A document, title “The State of the American Energy Report: 2013,” posted to the API website, does make brief mention of biofuels. Under the heading Leaders in Biofuels, the report states the following:

“The U.S. refining sector’s research and development efforts in biofuels are significant, and in partnership with universities, alternative energy companies and the scientific community, U.S refiners will continue to invest in the development of renewable and conventional fuels. One company is committed to spend $600 million or more to research the feasibility of turning algae into a bio-oil. Another is focused on “green crude,” or biomass-based fuels with a chemical composition similar to crude oil. This green crude is similar to products already made from crude oil and would require no special infrastructure or vehicles to be processed, stored or used, and is compatible with current engine technology.218 U.S. refiners also blend gasoline with corn ethanol to meet the requirements of the Renewable Fuel Standard (RFS), passed as part of the Energy Independence and Security Act of 2007. In 2011, refiners blended 13.9 billion gallons of ethanol into gasoline.”

 While I understand that the API, by definition, is a petroleum advocacy organization, given the number of oil companies that are collaborating and/or investing in the biofuels and biochemicals industry, it would be helpful to see more acknowledgement of what is likely to be a significant future component of the refining industry represented in their report.

In a reaction statement released by Growth Energy, Tom Buis said, “While oil companies talk about the future of energy in this country, they seem fixated on a finite resource and fail to acknowledge that renewable fuels will play an important role in meeting the nation’s future energy needs. While they may mention an ‘all of the above’ approach, the reality is they continue to pursue an ‘all of the above, except renewables.’”

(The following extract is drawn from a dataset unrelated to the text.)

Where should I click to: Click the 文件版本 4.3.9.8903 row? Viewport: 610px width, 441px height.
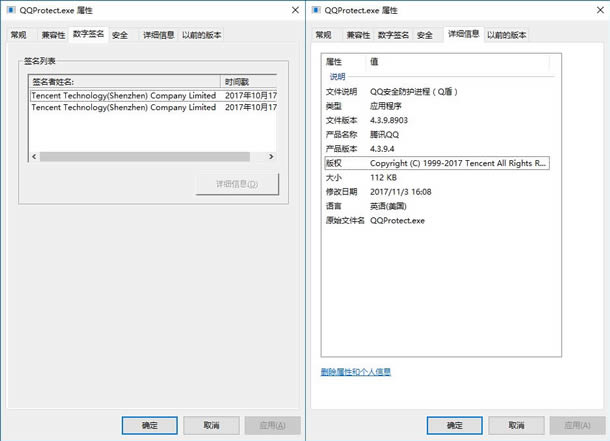pyautogui.click(x=436, y=120)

I’m inclined to agree. Too often renewable energy resources are left out of the “all of the above” approach pushed by some industry leaders and politicians.

The Biotechnology Industry Organization has also weighed in on the issue.  “Experts are projecting an American energy renaissance and achievement of energy self-reliance within a few decades,” said Brent Erickson, executive vice president of BIO’s Industrial and Environmental Section. “The International Energy Agency’s latest World Energy Outlook predicts that the United States will become a net energy exporter by 2030. But the report also shows that renewable fuels and energy efficiency will make substantial contributions to this energy renaissance if there is long-term, stable policy in place. Still, the petroleum industry’s trade organization contrarily calls for long-term continuation of oil and gas subsidies and a discontinuation of the primary policy for opening the fuel market to competitively priced renewable fuels. The IEA report notes that subsidies to the oil and gas industry continue to distort world energy markets and exacerbate environmental concerns. Notably, these subsidies have continued as the petroleum refining sector has shuttered refineries. API clearly is not addressing the state of all U.S. energy resources. Stable, long-term policy and economic certainty are necessary for the growth of all energy producers in the United States. We cannot have a secure American energy future without alternatives. We need an all of the above approach to transportation fuels that is in the best interests of American consumers and the U.S. economy.”